Custom Goals¶
Goals shape query generation by focusing on specific aspects of your system. This guide covers both structured and free-form goal definitions.
Structured Goals¶
Use GoalSpec for precise control over query generation.
Basic Structure¶
from evaluateur import Goal, GoalSpec
goals = GoalSpec(goals=[
Goal(name="data freshness", text="Test whether queries surface current data"),
Goal(name="source attribution", text="Ensure citations are requested"),
Goal(name="multi-step workflows", text="Cover multi-step user journeys"),
Goal(name="actionable responses", text="Queries should request clear next steps"),
])
Goal Options¶
Each Goal supports several configuration options:
Goal(
name="citation accuracy", # Optional: short label
text="Verify sources are correctly cited", # Required: full description
weight=1.5, # Optional: sampling weight (default 1.0)
category="components", # Optional: CTO category or custom
)
Using CTO Categories¶
The CTO framework (Components / Trajectories / Outcomes) provides well-known categories:
goals = GoalSpec(goals=[
Goal(
name="evidence grading",
text="Queries should reference evidence quality",
category="components",
),
Goal(
name="contraindication awareness",
text="Test detection of drug interactions and contraindications",
category="components",
),
Goal(
name="shared decision making",
text="Support patient-provider conversations about treatment options",
category="trajectories",
),
Goal(
name="escalation paths",
text="Know when to refer to specialists",
category="trajectories",
),
Goal(
name="patient-friendly language",
text="Responses should avoid medical jargon and use plain language",
category="outcomes",
),
])
Complete Example¶
import asyncio
from pydantic import BaseModel, Field
from evaluateur import Evaluator, Goal, GoalSpec
class MedicalQuery(BaseModel):
condition: str = Field(..., description="medical condition")

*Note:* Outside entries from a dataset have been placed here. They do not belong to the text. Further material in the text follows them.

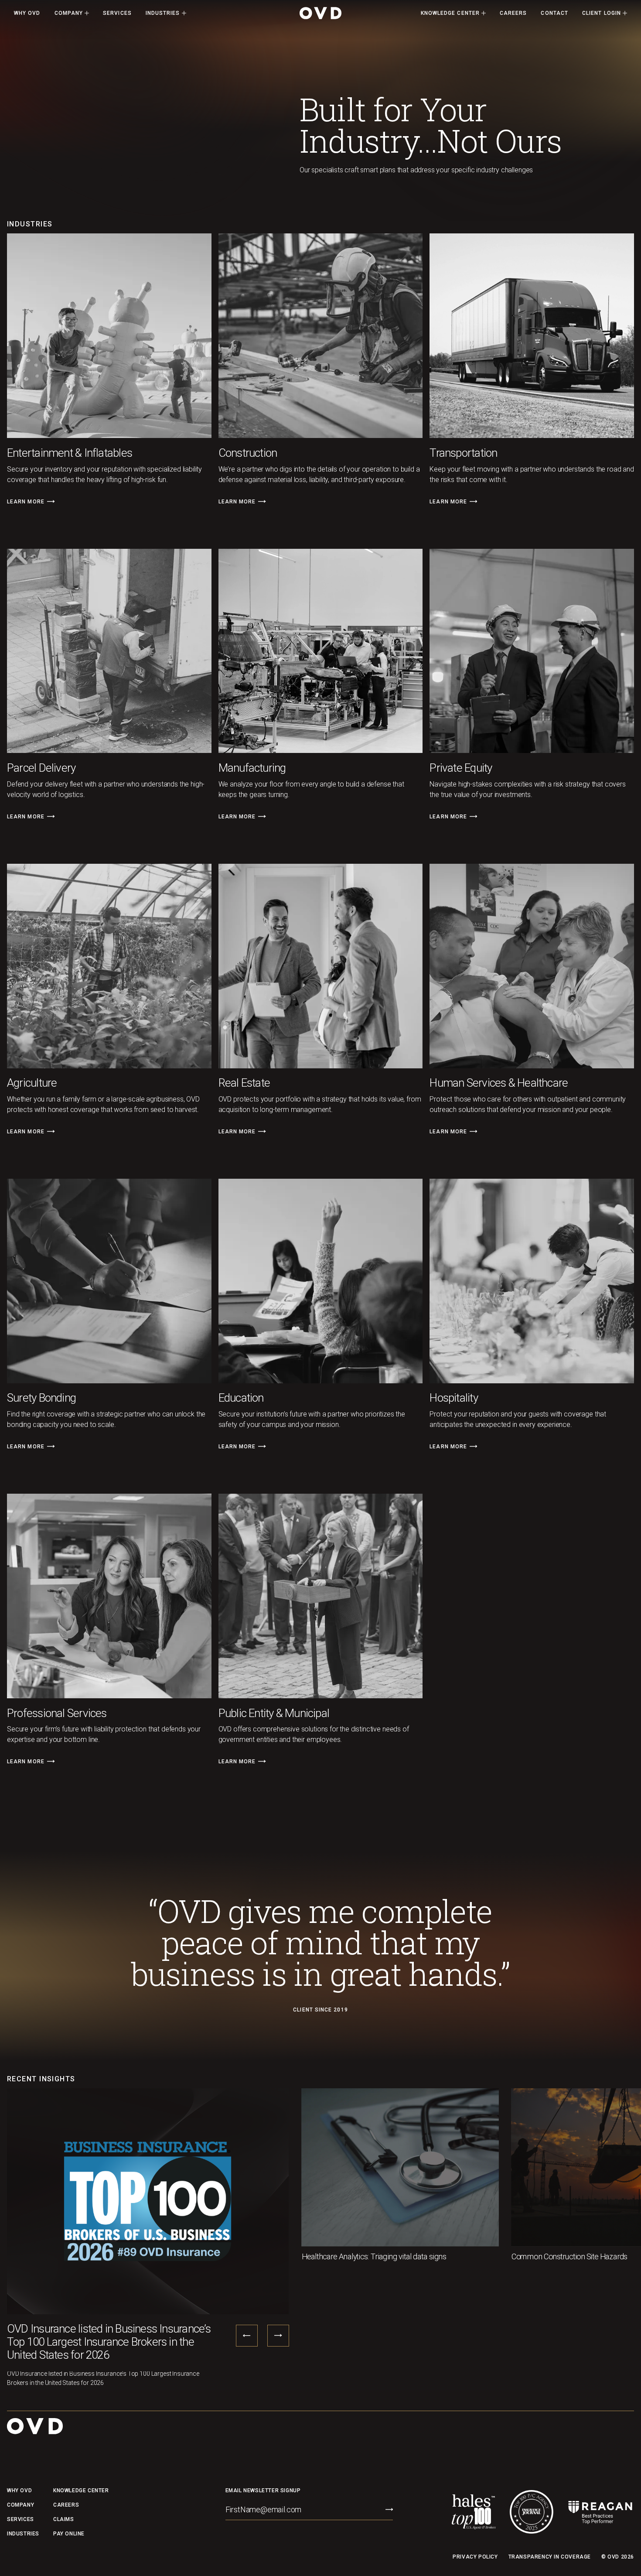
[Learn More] (30, 501)
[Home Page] (320, 13)
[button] (72, 13)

treatment: str = Field(..., description="treatment type")
async def main() -> None:
evaluator = Evaluator(MedicalQuery)
goals = GoalSpec(goals=[
Goal(
name="evidence grading",
text="Queries should reference evidence quality and ask about study types",
category="components",
weight=2.0,
),
Goal(
name="contraindication awareness",
text="Test detection of contraindications and drug interaction risks",
category="components",
),
Goal(
name="shared decision making",
text="Support patient-provider conversations about treatment options",
category="trajectories",
),
Goal(
name="escalation paths",
text="Test when to refer to specialists or flag urgent situations",
category="trajectories",
),
Goal(
name="patient-friendly language",
text="Responses should use plain language and avoid abbreviations",
category="outcomes",
),
])
async for q in evaluator.run(goals=goals, tuple_count=10, seed=42):
print(f"[{q.metadata.goal_focus}] {q.query}")
asyncio.run(main())
Free-Form Goals¶
For quick prototyping, provide goals as plain text. Numbered or bulleted lists are parsed directly without an LLM call:
import asyncio
from pydantic import BaseModel, Field
from evaluateur import Evaluator
class Query(BaseModel):
topic: str = Field(..., description="subject area")
async def main() -> None:
evaluator = Evaluator(Query)
goals = """
- Test data freshness (queries should ask about recent updates)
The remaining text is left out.